At the beginning of the 20th century, nine out of ten African Americans lived in the South. Jim Crow laws enforced segregation. The Supreme Court ruling in Plessy v. Ferguson granted the Southern states with the power to create two “separate but equal” societies.
Despite suffrage granted by the Fifteenth Amendment, few African Americans voted because of poll taxes, literacy tests, and intimidation. Most African Americans were sharecroppers trapped in a cycle of debt. Socially, few whites viewed blacks as equals. One man who fought for change was Booker T. Washington.
Washington was born into slavery in 1856. He had experienced racism his entire life. After emancipation, he was one of the few African Americans to get an education.
Washington believed that Southern racism was so entrenched that there was no value to demanding immediate social equality. He established a school, the Tuskegee Institute, aimed to train African Americans in crucial skills.

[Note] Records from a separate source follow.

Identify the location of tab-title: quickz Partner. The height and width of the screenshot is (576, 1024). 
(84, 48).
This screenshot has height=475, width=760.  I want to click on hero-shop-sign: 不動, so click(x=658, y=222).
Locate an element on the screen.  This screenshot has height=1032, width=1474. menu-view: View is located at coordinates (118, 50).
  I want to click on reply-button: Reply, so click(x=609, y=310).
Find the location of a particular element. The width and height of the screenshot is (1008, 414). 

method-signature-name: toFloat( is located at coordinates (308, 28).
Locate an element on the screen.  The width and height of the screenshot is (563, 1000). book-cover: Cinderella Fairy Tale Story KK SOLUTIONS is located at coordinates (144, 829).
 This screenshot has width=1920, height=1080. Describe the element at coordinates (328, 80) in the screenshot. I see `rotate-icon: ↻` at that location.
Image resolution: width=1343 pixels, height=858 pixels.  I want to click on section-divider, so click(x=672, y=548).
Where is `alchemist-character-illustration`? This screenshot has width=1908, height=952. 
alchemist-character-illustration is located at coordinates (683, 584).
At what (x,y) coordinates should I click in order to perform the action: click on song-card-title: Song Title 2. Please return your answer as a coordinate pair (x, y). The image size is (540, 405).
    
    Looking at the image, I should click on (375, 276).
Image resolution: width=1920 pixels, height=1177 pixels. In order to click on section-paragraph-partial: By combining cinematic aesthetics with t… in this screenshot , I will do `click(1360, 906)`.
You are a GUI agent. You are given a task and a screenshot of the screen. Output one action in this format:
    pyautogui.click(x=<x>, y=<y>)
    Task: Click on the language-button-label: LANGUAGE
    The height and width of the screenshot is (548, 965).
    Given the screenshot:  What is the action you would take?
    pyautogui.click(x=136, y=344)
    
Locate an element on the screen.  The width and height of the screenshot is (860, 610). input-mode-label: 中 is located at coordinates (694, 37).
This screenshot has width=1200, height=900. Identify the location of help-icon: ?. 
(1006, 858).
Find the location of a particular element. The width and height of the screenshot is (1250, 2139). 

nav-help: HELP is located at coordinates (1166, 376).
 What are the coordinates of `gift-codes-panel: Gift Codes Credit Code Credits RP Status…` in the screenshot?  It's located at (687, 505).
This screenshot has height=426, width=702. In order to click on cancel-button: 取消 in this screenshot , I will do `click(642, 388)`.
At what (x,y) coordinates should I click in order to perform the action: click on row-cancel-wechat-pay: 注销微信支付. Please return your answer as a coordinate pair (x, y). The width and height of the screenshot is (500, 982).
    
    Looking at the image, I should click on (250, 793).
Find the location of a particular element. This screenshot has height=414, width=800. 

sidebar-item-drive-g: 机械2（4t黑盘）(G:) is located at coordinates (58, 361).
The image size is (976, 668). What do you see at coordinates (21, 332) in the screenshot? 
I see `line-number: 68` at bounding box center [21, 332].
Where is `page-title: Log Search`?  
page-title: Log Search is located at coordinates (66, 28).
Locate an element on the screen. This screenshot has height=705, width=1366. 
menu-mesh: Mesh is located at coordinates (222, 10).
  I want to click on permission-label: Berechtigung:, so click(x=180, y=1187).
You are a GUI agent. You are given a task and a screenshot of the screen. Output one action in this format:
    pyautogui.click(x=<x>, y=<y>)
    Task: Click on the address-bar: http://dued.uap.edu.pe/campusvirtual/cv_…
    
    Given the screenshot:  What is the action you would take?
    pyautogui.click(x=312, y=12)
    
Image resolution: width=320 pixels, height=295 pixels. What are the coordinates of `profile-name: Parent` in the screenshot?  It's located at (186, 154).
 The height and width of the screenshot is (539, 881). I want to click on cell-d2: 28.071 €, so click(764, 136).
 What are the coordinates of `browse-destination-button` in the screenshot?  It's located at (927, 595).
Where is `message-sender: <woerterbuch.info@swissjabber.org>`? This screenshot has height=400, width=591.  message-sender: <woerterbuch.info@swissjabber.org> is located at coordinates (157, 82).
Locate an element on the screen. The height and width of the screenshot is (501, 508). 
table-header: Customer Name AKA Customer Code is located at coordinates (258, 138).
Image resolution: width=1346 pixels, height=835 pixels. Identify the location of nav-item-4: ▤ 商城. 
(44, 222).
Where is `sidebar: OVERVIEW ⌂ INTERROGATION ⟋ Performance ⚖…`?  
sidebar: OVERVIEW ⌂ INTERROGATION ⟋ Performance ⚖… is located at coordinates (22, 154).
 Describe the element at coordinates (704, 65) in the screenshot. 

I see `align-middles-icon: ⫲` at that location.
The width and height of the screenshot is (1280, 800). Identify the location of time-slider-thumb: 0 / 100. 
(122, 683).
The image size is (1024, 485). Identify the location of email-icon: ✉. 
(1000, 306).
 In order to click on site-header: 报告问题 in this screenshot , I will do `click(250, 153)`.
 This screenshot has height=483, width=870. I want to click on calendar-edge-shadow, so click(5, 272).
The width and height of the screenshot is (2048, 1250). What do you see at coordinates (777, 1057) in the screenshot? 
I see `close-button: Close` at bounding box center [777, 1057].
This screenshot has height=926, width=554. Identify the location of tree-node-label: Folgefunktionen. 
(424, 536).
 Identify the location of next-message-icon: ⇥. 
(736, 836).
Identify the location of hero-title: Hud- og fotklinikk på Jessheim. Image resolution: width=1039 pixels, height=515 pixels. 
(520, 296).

Tuskegee Institute became a center for agricultural research. One important graduate was George Washington Carver, a famous agriculturalist. Carver introduced crop diversification and new uses for common crops like sweet potatoes, pecans, and peanuts. Washington believed that this new approach to agriculture could improve the economic status of African Americans.
Washington believed that African Americans should focus on vocational education in order to make them productive members of society. He argued that only then would whites see them as equal.
Many whites approved of Washington’s moderate stance. The African American community was split. Critics such as early civil rights leader W. E. B. DuBois accused Washington of cooperating with Southern racism.
In 1906, Washington was invited to the White House by President Theodore Roosevelt—the first time in American history that an African American leader received such a prestigious invitation.